You should always include the interactive covariates as additive covariates as well. In this case, we only have sex as a covariate, so we can use the additive covariate matrix. For clarity, we will make a copy and name it for the interactive covariates.

R

intcovar = addcovar

R

lod_int <- scan1(genoprobs = probs, 
                 pheno     = cross$pheno[,'log10_insulin_10wk'], 
                 addcovar  = addcovar,
                 intcovar  = intcovar)

R

plot_scan1(x = lod_int, map = cross$pmap, main = 'log10_insulin_10wk')
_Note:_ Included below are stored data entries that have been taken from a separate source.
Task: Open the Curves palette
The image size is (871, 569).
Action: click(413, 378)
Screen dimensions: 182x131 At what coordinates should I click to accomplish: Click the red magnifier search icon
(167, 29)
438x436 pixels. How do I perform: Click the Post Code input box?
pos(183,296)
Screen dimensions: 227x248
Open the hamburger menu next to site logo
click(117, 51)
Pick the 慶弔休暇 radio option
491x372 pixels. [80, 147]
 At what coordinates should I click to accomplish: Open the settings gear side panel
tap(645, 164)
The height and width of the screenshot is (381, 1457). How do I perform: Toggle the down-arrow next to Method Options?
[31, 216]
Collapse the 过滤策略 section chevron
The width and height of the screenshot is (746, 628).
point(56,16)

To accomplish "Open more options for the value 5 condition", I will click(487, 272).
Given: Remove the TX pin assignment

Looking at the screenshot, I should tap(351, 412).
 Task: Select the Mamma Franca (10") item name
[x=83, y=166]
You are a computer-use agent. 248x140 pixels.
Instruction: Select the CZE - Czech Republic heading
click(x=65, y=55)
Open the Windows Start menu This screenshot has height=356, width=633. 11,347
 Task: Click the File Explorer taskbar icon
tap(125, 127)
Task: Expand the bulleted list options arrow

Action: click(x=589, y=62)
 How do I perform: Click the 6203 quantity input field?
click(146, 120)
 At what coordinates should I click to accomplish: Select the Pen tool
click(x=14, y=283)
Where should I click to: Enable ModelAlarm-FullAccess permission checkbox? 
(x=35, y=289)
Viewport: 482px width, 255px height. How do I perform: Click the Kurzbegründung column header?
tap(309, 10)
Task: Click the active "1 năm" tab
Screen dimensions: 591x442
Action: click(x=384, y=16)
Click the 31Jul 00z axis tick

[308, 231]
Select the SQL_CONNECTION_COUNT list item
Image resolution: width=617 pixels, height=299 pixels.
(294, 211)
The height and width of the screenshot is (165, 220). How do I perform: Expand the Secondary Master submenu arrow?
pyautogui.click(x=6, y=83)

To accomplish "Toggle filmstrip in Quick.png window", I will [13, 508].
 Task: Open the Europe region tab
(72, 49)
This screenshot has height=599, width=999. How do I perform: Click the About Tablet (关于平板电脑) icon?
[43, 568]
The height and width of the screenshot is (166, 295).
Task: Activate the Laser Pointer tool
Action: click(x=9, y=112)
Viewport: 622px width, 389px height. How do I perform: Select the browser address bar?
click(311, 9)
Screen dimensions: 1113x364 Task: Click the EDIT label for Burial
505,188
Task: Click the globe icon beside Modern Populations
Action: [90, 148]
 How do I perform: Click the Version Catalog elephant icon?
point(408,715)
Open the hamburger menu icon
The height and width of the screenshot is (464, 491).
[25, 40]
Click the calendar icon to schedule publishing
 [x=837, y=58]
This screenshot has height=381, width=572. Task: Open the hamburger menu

It is difficult to tell if there is a difference in LOD scores between the additive and interactive scans. To resolve this, we can plot both genome scans in the same plo using the “add = TRUE” argument.

R

plot_scan1(x = lod_int, map = cross$pmap, main = 'log10_insulin_10wk')
plot_scan1(x = lod_add, map = cross$pmap, col = 'blue', add = TRUE)

It is still difficult to tell whether any peaks differ by sex. Another way to view the plot is to plot the difference between the interactive and additive scans.

R

plot_scan1(x = lod_int, map = cross$pmap, main = 'log10_insulin_10wk')
plot_scan1(x = lod_add, map = cross$pmap, col = 'blue', add = TRUE)
plot_scan1(x = lod_int - lod_add, map = cross$pmap, col = 'red', add = TRUE)

While it was important to look at the effect of sex on the trait, in this experiment, there do not appear to be any sex-specific peaks.

Key Points

• A qtl2 genome scan requires genotype probabilities and a phenotype matrix.
• The output from a genome scan contains a LOD score matrix, map positions, and phenotypes.
• LOD curve plots for a genome scan can be viewed with plot_scan1().